Tasks —
A - In the forum thread about the disappearing cheesecake filling, what does SNPiccolo5 suggest doing to the cheesecake part?
B - Say whether each statement agrees with the forum thread about the disappearing cheesecake filling, answering yes or no and quoting the deciding words: (i) The original poster put all of the chocolate batter into the pan before adding the cheesecake filling. (ii) SNPiccolo5 has tried freezing the cheesecake part before. (iii) vagriller suggests cooking the first half of the chocolate batter for a bit before adding the cheesecake batter.

## START Text segment

# Disappearing Cheesecake Filling



## k_young221 (Jan 25, 2010)

I tried a recipe for a chocolate bundt cake with a cheesecake filling in the center.  I poured half the chocolate batter into the pan, layered on the cheesecake filling, added the rest of the batter, then baked.

The cake turned out very well, but when I cut into it...  No filling!  I guess it just mixed into the rest of the batter.  Did I do something wrong?  Any tips to make this successful?  I think I remember making this recipe once before and didn't have a problem, but I don't know what I did differently.


----------



## GrillingFool (Jan 26, 2010)

Oven Brownies ate it all.


----------



## k_young221 (Jan 26, 2010)

But... Why?!  I was so sad.


----------



## vagriller (Jan 26, 2010)

Might have to pour half the chocolate batter in and cook for a bit, then pour in the cheesecake batter, cook for a bit more. Then pour in the rest of the chocolate and finish cooking.


----------



## SNPiccolo5 (Mar 2, 2010)

Or, maybe you could freeze the cheesecake part? It won't be rock solid, so you'll still be able to form clumps and then put them in the cake. The rest of the cake would cook, but the cream cheese would remain solid longer. 

But I haven't done it before, so who know.

Tim


----------

## END Text segment
## START Provided material

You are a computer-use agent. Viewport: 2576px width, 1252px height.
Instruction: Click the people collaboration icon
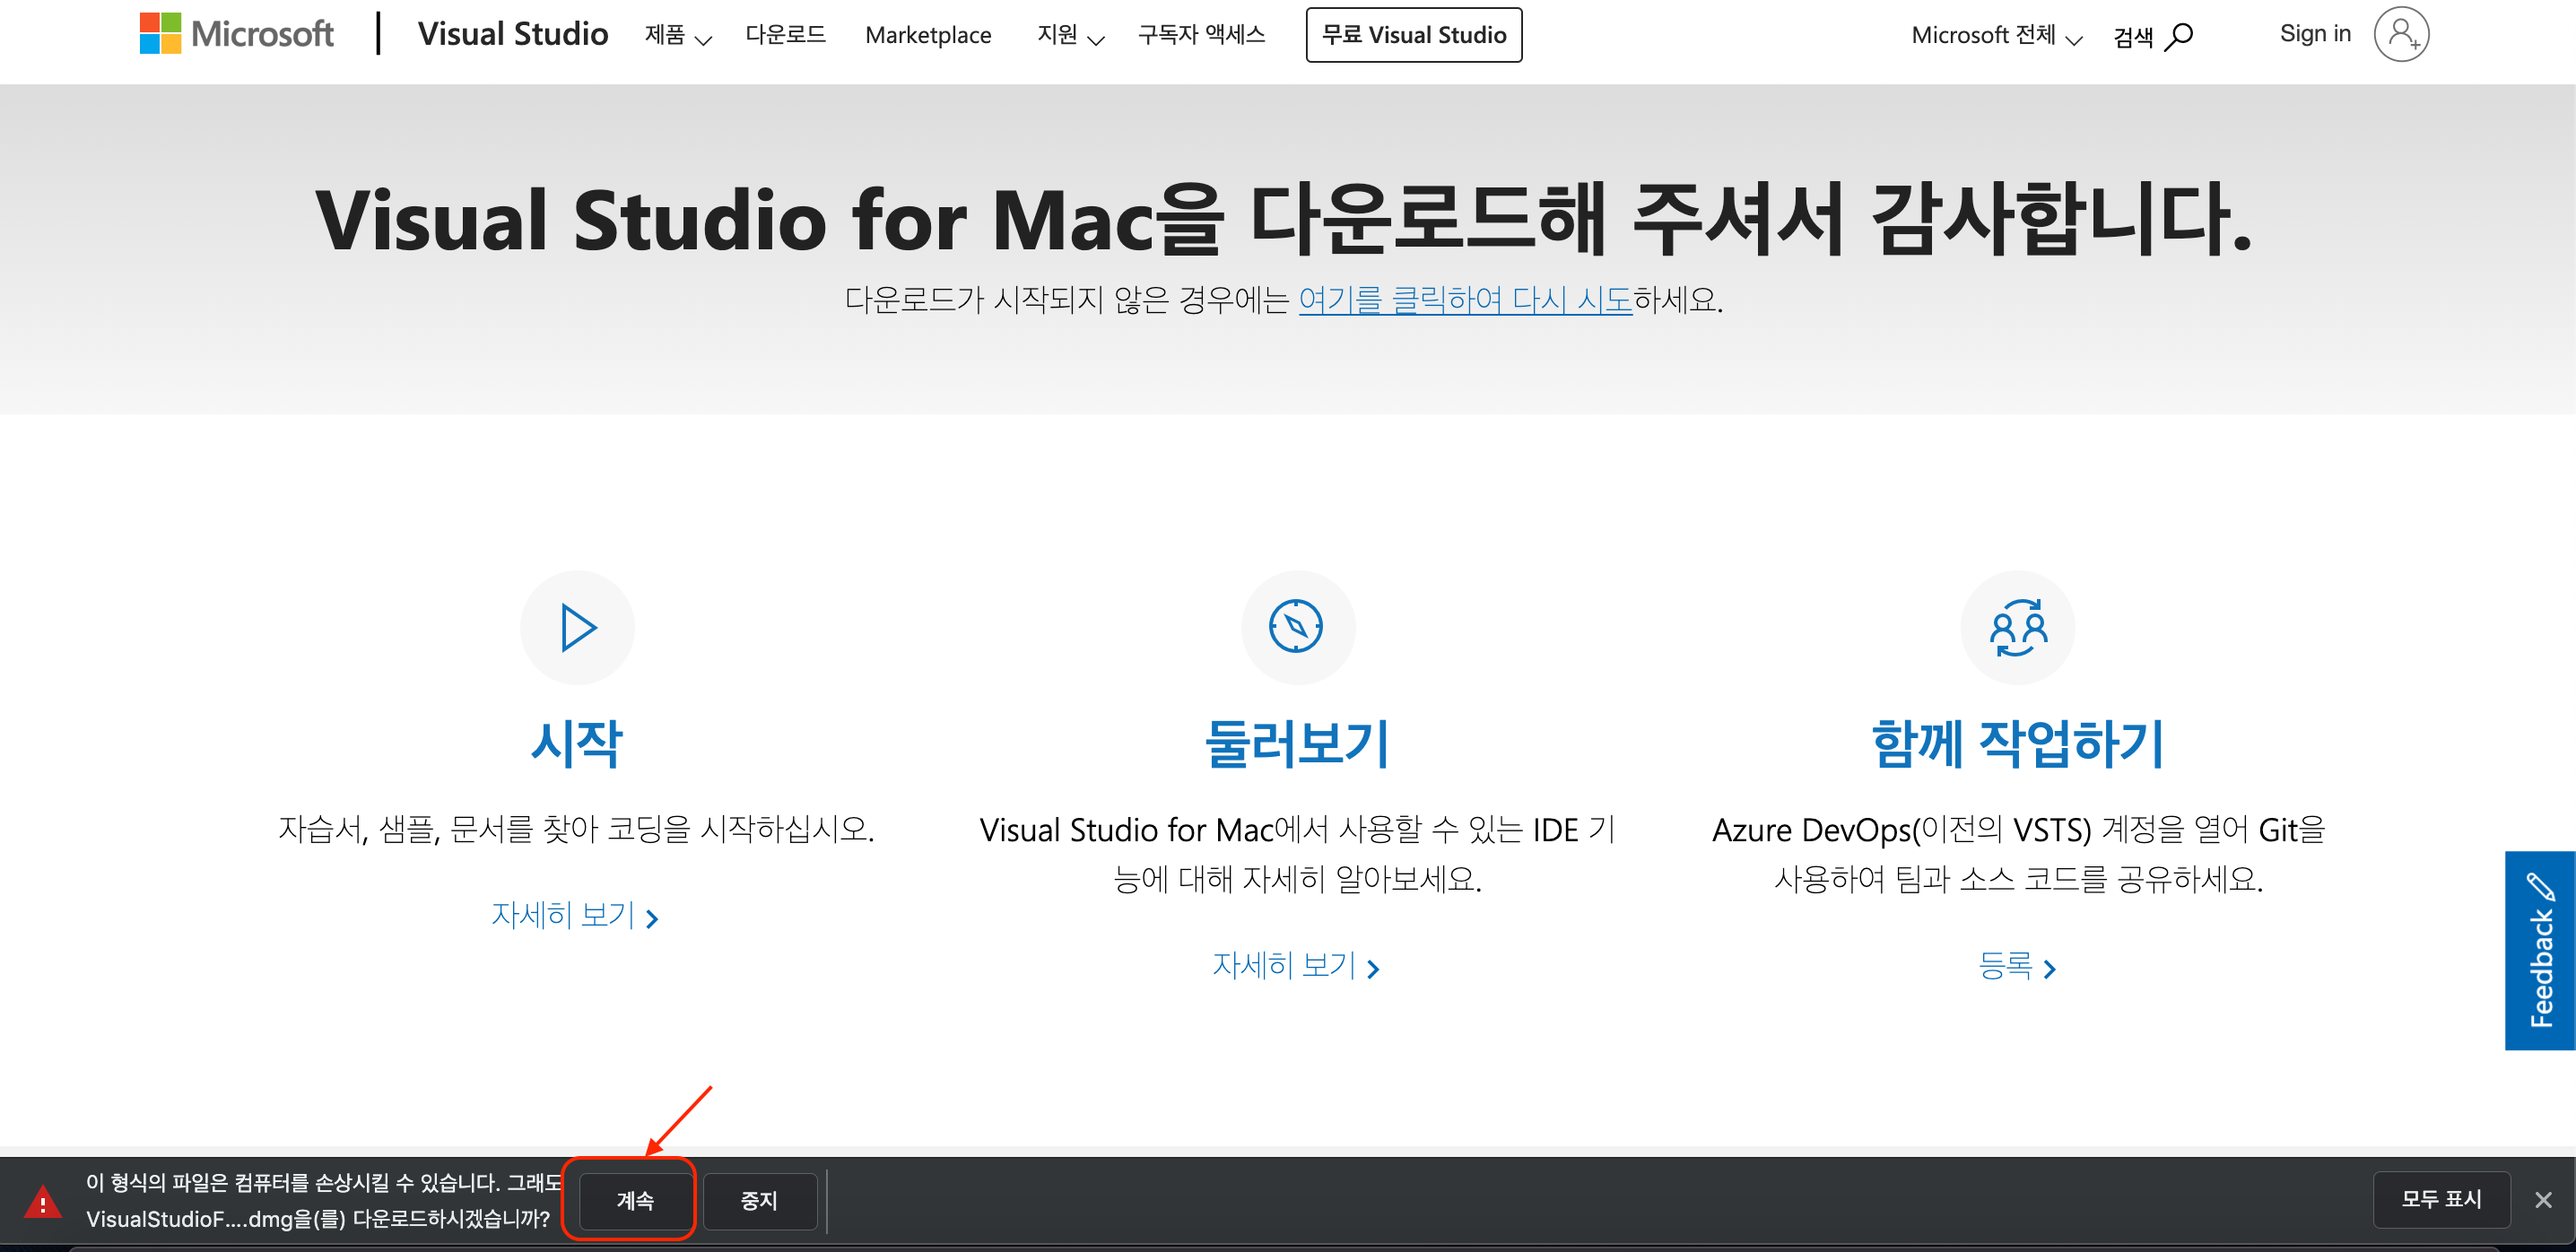click(x=2017, y=628)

## END Provided material

Results by task —
A - Freezing it.

B -
(i) No: "I poured half the chocolate batter into the pan, layered on the cheesecake filling, added the rest of the batter, then baked."
(ii) No: "But I haven't done it before, so who know."
(iii) Yes: "Might have to pour half the chocolate batter in and cook for a bit, then pour in the cheesecake batter, cook for a bit more."